Activity: Transcribe all records, preserving every character.
*** Entries provided Section Begins ***
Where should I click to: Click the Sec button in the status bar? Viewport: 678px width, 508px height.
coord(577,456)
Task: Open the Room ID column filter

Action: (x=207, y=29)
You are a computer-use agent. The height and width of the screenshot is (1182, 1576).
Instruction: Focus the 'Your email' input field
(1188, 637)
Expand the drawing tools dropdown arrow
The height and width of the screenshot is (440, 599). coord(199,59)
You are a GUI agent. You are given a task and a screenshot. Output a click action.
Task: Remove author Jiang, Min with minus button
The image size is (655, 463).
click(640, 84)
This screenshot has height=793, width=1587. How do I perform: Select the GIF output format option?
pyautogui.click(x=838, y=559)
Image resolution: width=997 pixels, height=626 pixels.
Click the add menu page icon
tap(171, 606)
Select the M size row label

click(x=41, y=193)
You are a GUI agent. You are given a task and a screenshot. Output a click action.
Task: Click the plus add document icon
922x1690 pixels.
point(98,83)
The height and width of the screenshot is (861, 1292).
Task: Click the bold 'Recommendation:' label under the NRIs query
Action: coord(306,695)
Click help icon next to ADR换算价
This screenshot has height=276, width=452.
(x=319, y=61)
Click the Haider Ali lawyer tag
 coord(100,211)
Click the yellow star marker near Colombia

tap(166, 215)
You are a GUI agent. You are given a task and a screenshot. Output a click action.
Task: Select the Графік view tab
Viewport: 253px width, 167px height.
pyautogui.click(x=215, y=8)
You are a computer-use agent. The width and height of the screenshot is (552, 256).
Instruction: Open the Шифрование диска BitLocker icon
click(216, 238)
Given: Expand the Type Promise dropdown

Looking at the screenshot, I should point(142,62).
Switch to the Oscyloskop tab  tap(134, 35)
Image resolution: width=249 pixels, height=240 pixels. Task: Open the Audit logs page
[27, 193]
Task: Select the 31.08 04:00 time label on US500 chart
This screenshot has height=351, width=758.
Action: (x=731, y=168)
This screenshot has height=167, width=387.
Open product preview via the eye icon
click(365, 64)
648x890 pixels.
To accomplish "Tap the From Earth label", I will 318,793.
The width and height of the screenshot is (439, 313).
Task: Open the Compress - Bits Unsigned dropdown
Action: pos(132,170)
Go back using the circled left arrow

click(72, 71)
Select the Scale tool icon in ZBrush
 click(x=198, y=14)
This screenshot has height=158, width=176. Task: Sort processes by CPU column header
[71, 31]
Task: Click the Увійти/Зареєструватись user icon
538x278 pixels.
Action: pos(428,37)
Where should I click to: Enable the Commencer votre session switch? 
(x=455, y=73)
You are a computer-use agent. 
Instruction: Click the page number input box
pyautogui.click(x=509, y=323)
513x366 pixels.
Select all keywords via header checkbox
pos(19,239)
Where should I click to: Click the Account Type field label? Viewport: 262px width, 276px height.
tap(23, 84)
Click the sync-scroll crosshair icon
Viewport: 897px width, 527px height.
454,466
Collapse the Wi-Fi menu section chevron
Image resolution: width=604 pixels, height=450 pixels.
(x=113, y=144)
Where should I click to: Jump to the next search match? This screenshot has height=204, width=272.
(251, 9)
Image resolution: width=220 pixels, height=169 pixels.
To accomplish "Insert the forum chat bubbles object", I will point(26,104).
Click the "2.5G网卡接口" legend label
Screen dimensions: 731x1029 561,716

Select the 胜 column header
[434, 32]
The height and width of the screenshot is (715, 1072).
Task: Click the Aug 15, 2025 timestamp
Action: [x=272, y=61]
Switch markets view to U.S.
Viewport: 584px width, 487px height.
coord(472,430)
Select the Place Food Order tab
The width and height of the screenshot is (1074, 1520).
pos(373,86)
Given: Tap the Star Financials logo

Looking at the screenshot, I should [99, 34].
*** Entries provided Section Ends ***
Answer for this exercise:
Where should I click to: Click the Sec button in the status bar? Viewport: 678px width, 508px height.
coord(577,456)
Task: Open the Room ID column filter

Action: (x=207, y=29)
You are a computer-use agent. The height and width of the screenshot is (1182, 1576).
Instruction: Focus the 'Your email' input field
(1188, 637)
Expand the drawing tools dropdown arrow
The height and width of the screenshot is (440, 599). coord(199,59)
You are a GUI agent. You are given a task and a screenshot. Output a click action.
Task: Remove author Jiang, Min with minus button
The image size is (655, 463).
click(640, 84)
This screenshot has height=793, width=1587. How do I perform: Select the GIF output format option?
pyautogui.click(x=838, y=559)
Image resolution: width=997 pixels, height=626 pixels.
Click the add menu page icon
tap(171, 606)
Select the M size row label

click(x=41, y=193)
You are a GUI agent. You are given a task and a screenshot. Output a click action.
Task: Click the plus add document icon
922x1690 pixels.
point(98,83)
The height and width of the screenshot is (861, 1292).
Task: Click the bold 'Recommendation:' label under the NRIs query
Action: coord(306,695)
Click help icon next to ADR换算价
This screenshot has height=276, width=452.
(x=319, y=61)
Click the Haider Ali lawyer tag
 coord(100,211)
Click the yellow star marker near Colombia

tap(166, 215)
You are a GUI agent. You are given a task and a screenshot. Output a click action.
Task: Select the Графік view tab
Viewport: 253px width, 167px height.
pyautogui.click(x=215, y=8)
You are a computer-use agent. The width and height of the screenshot is (552, 256).
Instruction: Open the Шифрование диска BitLocker icon
click(216, 238)
Given: Expand the Type Promise dropdown

Looking at the screenshot, I should point(142,62).
Switch to the Oscyloskop tab  tap(134, 35)
Image resolution: width=249 pixels, height=240 pixels. Task: Open the Audit logs page
[27, 193]
Task: Select the 31.08 04:00 time label on US500 chart
This screenshot has height=351, width=758.
Action: (x=731, y=168)
This screenshot has height=167, width=387.
Open product preview via the eye icon
click(365, 64)
648x890 pixels.
To accomplish "Tap the From Earth label", I will 318,793.
The width and height of the screenshot is (439, 313).
Task: Open the Compress - Bits Unsigned dropdown
Action: pos(132,170)
Go back using the circled left arrow

click(72, 71)
Select the Scale tool icon in ZBrush
 click(x=198, y=14)
This screenshot has height=158, width=176. Task: Sort processes by CPU column header
[71, 31]
Task: Click the Увійти/Зареєструватись user icon
538x278 pixels.
Action: pos(428,37)
Where should I click to: Enable the Commencer votre session switch? 
(x=455, y=73)
You are a computer-use agent. 
Instruction: Click the page number input box
pyautogui.click(x=509, y=323)
513x366 pixels.
Select all keywords via header checkbox
pos(19,239)
Where should I click to: Click the Account Type field label? Viewport: 262px width, 276px height.
tap(23, 84)
Click the sync-scroll crosshair icon
Viewport: 897px width, 527px height.
454,466
Collapse the Wi-Fi menu section chevron
Image resolution: width=604 pixels, height=450 pixels.
(x=113, y=144)
Where should I click to: Jump to the next search match? This screenshot has height=204, width=272.
(251, 9)
Image resolution: width=220 pixels, height=169 pixels.
To accomplish "Insert the forum chat bubbles object", I will point(26,104).
Click the "2.5G网卡接口" legend label
Screen dimensions: 731x1029 561,716

Select the 胜 column header
[434, 32]
The height and width of the screenshot is (715, 1072).
Task: Click the Aug 15, 2025 timestamp
Action: [x=272, y=61]
Switch markets view to U.S.
Viewport: 584px width, 487px height.
coord(472,430)
Select the Place Food Order tab
The width and height of the screenshot is (1074, 1520).
pos(373,86)
Given: Tap the Star Financials logo

Looking at the screenshot, I should [99, 34].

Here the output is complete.